“What is rap?” In a scene in Rongeen, an upcoming Assamese movie by filmmaker Shankar Borua, a character questions the very existence of the genre. “Is it even music?” he asks, with derision. The scene is set in small town Upper Assam, where that kind of music usually doesn’t have much currency and certainly not enough to fight an election.
Nonetheless Borua’s protagonist, a villager named Domboru Borbora, decides to take down his enemy – a powerful local leader, Poona Saikia – with a game plan that involves, oddly enough, music and politics. Borbora props up a school teacher to stand for elections, and hires a rapper to campaign for him through his songs.
The story that follows pans out in the context of the turbulent decades of Assam’s history – touching upon the anti-foreigner movement of 1979 to the ULFA-led insurgency and encounter killings of the ’80s and the ’90s – and is set to “Assamese rap”, making Rongeen what Borua describes as “India’s first political musical.”

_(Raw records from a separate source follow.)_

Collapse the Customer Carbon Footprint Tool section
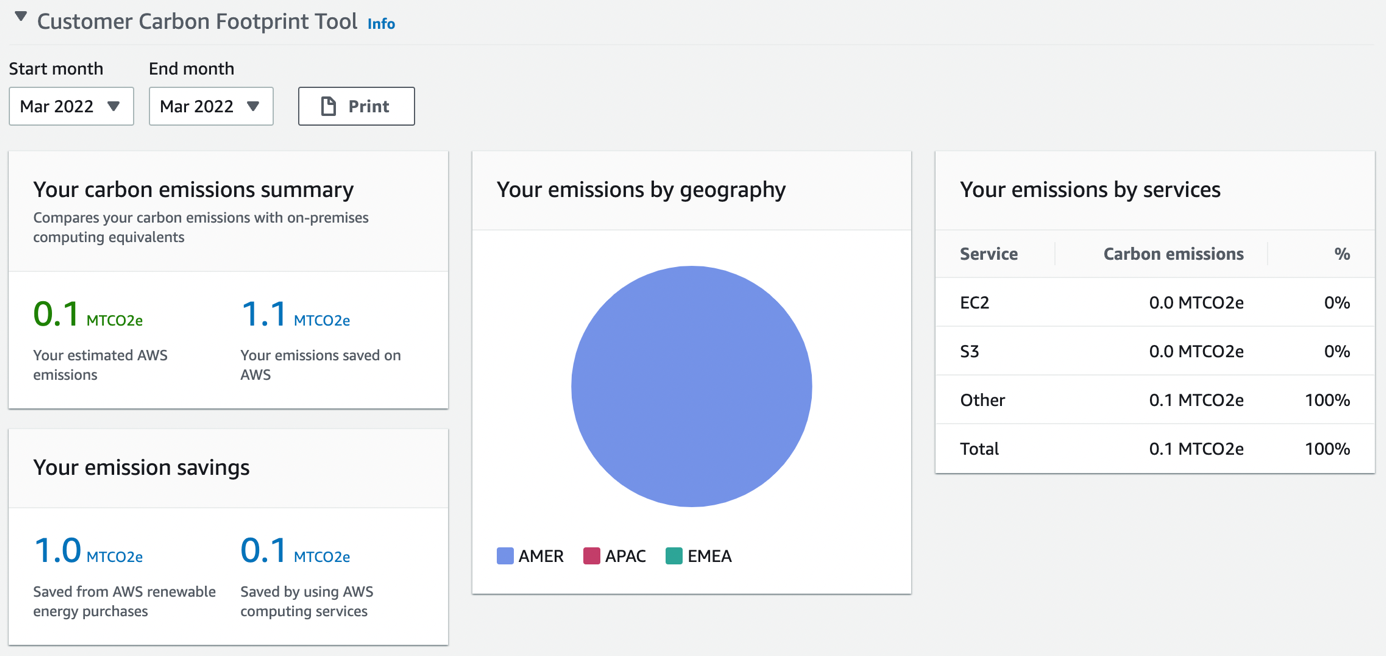Screen dimensions: 1386x656 [19, 18]
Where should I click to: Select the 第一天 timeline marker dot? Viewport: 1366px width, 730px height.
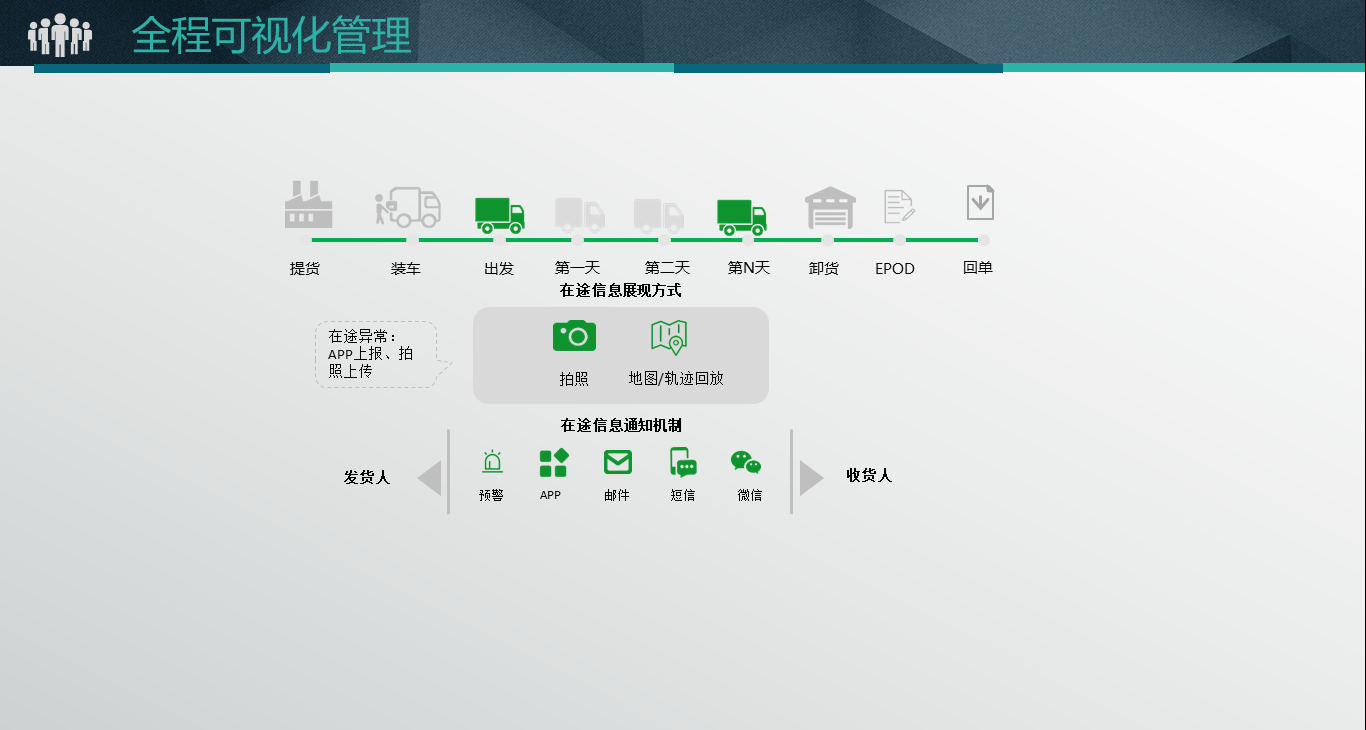click(x=576, y=240)
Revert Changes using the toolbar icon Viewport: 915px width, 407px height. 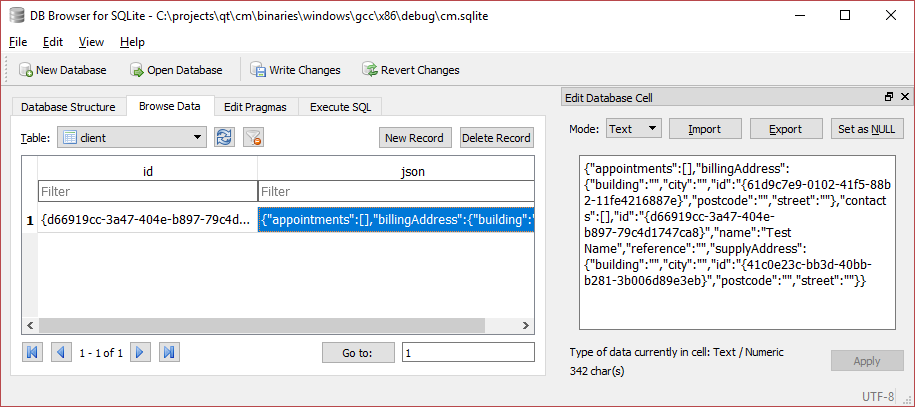coord(370,70)
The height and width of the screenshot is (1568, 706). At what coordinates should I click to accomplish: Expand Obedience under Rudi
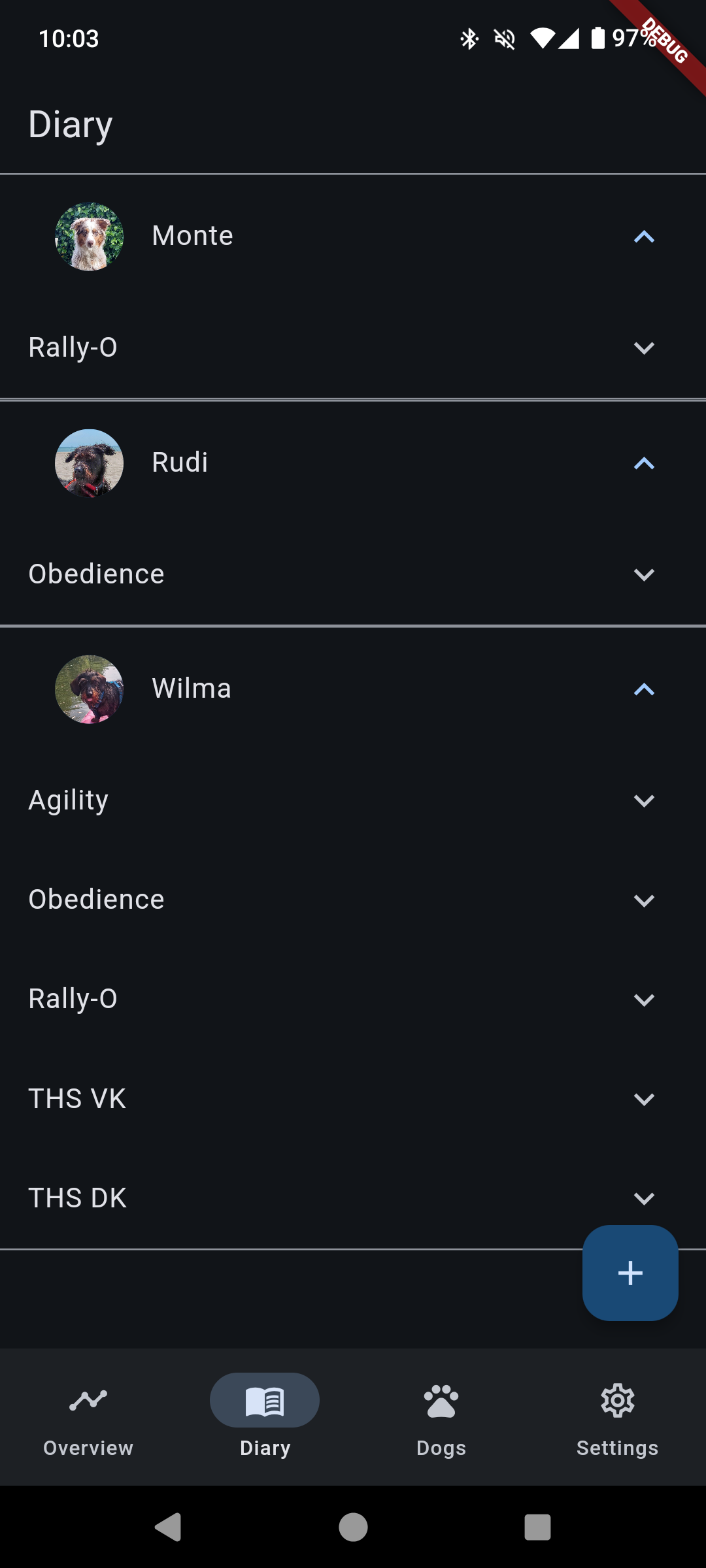click(x=644, y=575)
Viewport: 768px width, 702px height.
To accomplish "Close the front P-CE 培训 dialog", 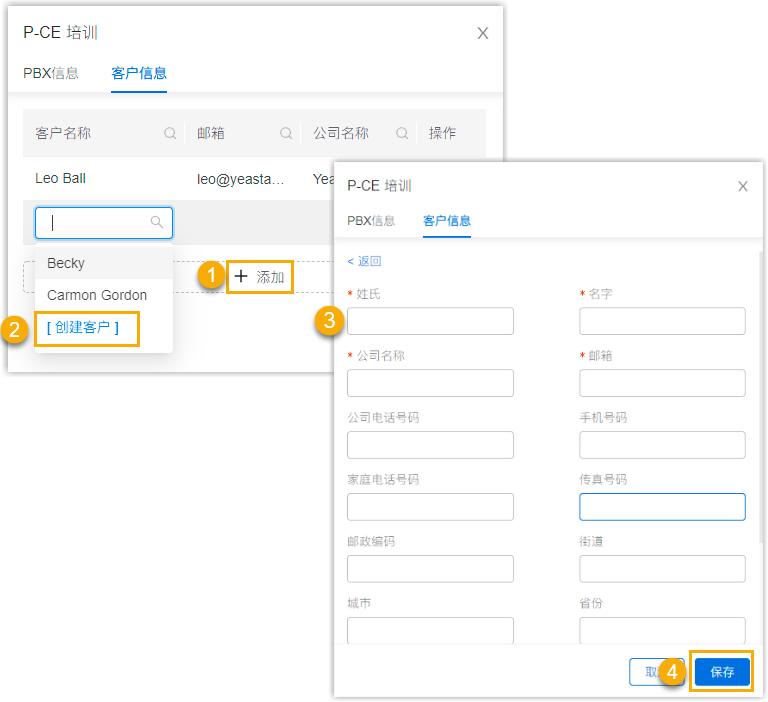I will click(x=743, y=186).
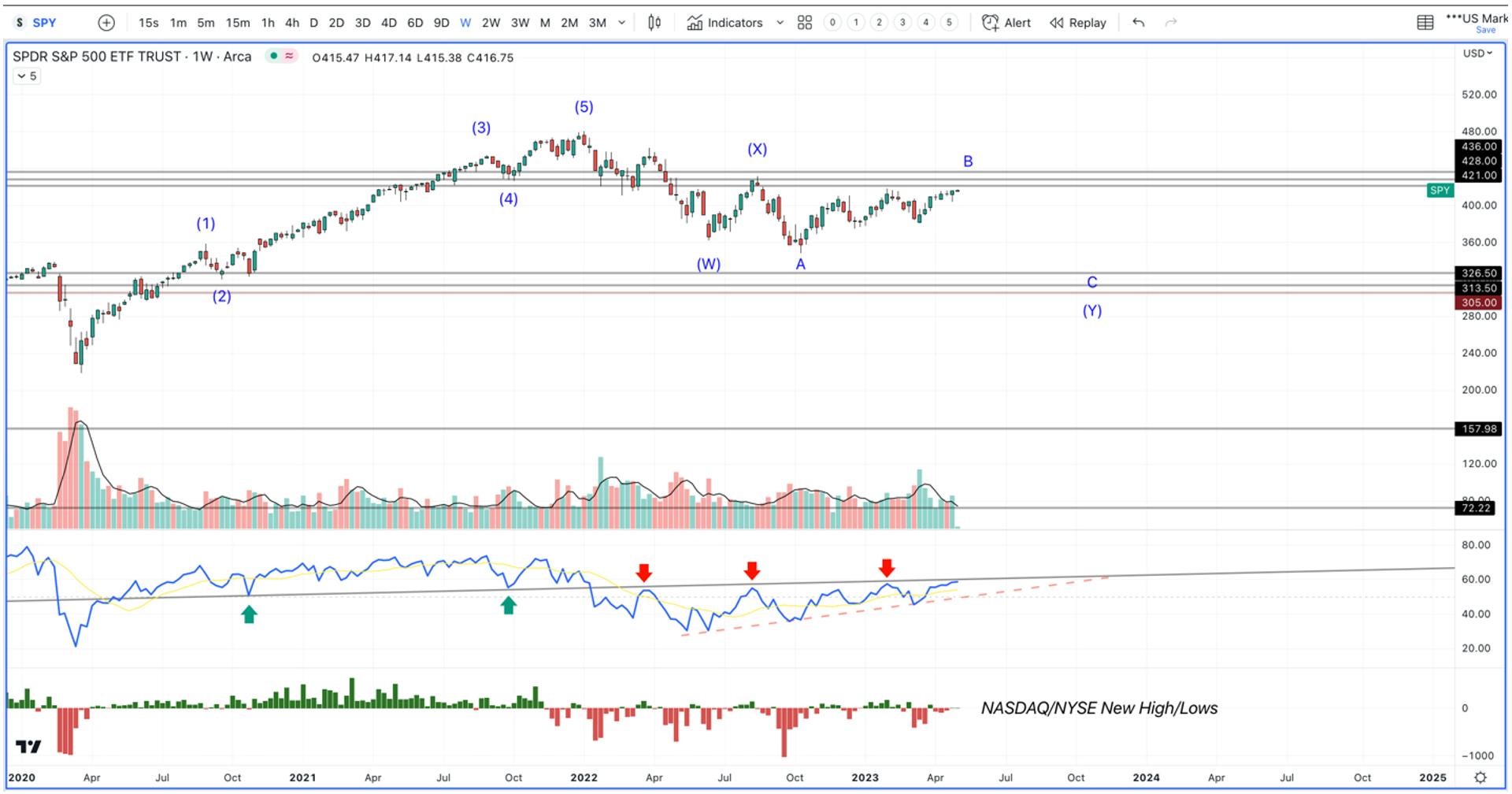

Set to release on March 15 in theatres across the state, the film’s novelty is not just in its execution (“the medium is the message” is a truism Borua has always tried to uphold in his art) but also that it comes at a time when the country is gearing up for the 2019 Lok Sabha elections. The combination, Borua hopes, is likely to click at the box-office.
The filmmaker, who is in his late 40s now, has made 9 films (features and documentaries) so far. “Rongeen is my latest, I wrote it in January 2018, and the shoot wrapped up the next month in 27 days” he says.
Shot primarily with a cast of non-actors, Borua says he has worked hard to keep the film “as authentic as possible.” He cites the example of Upper Assam musician Kussum Koilash playing the role of the rapper, Pobitro Sonowal, in the film. “A rapper playing a rapper – what can be more authentic than that?” Borua asks.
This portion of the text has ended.